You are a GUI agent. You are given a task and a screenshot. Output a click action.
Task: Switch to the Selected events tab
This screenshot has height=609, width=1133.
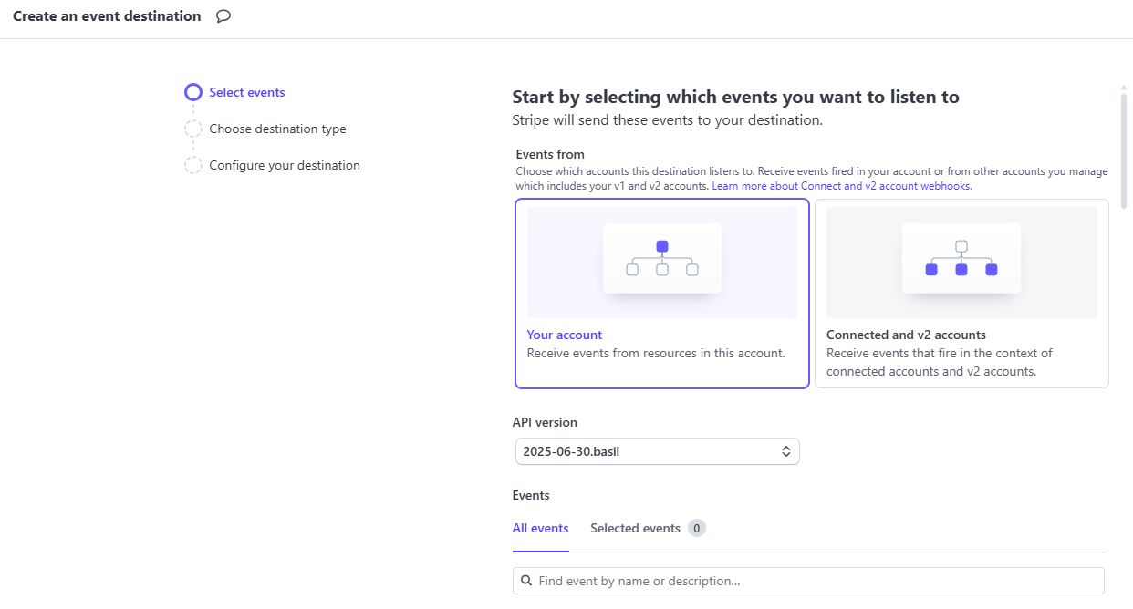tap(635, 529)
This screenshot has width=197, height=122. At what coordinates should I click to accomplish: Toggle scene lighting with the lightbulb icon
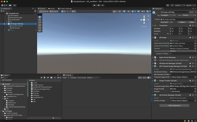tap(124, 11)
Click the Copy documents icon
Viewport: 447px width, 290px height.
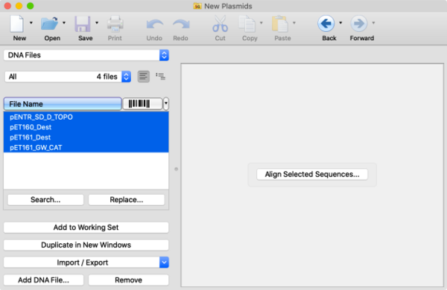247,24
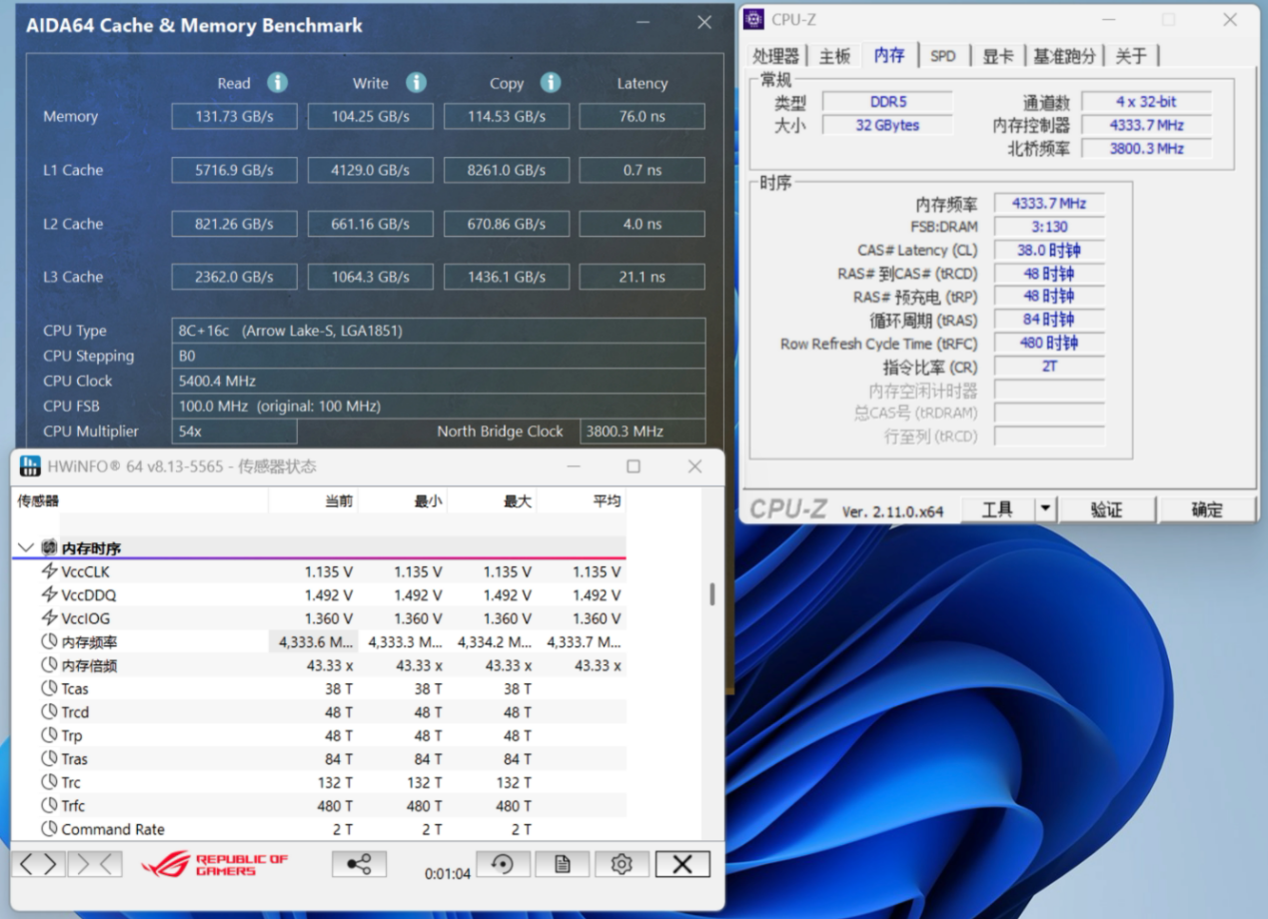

==

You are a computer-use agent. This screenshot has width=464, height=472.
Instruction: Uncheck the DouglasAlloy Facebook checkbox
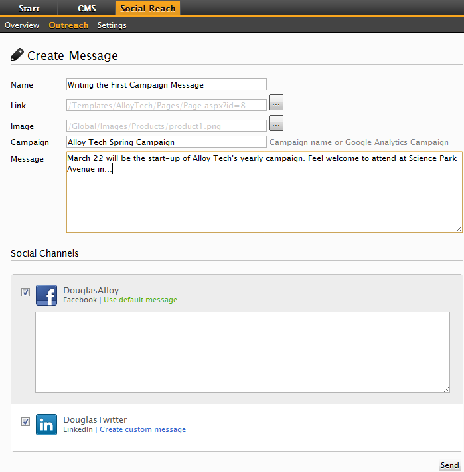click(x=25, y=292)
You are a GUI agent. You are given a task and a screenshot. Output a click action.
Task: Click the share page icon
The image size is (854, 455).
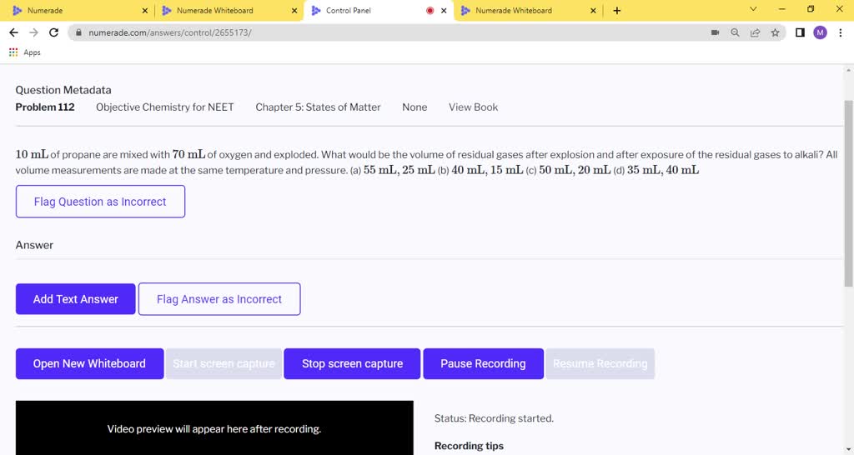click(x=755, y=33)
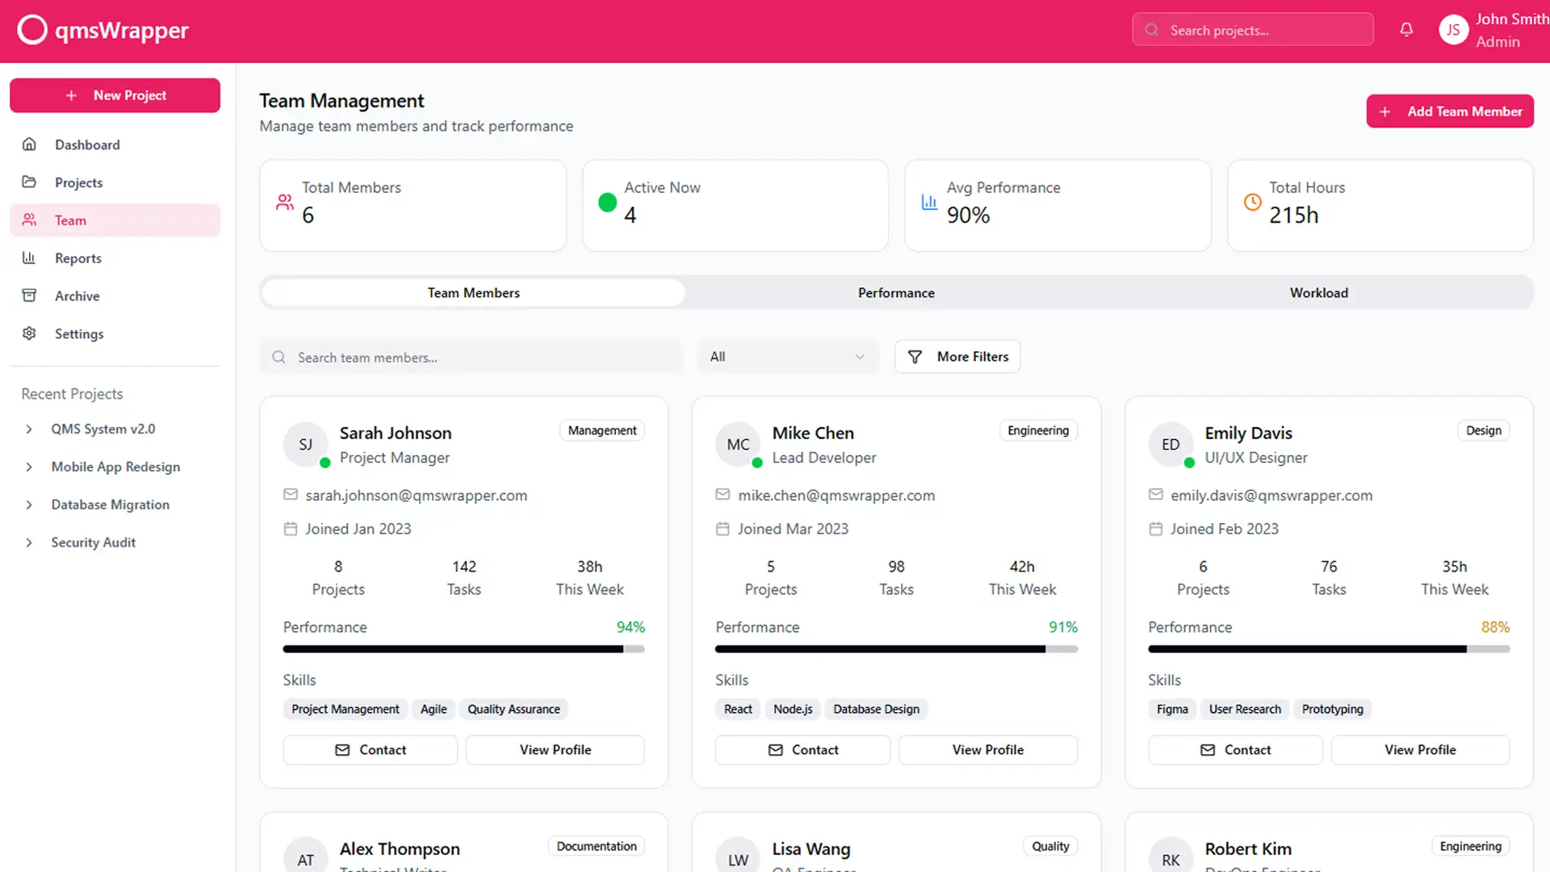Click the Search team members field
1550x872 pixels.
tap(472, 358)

*What you should do*. Report each line of the records that contains the word "icon", copying every such line in full.

*Solution for this problem*.
This screenshot has width=197, height=122. At what coordinates should I click to accomplish: Toggle scene lighting with the lightbulb icon
Click the Copy documents icon
Task: Click the share page icon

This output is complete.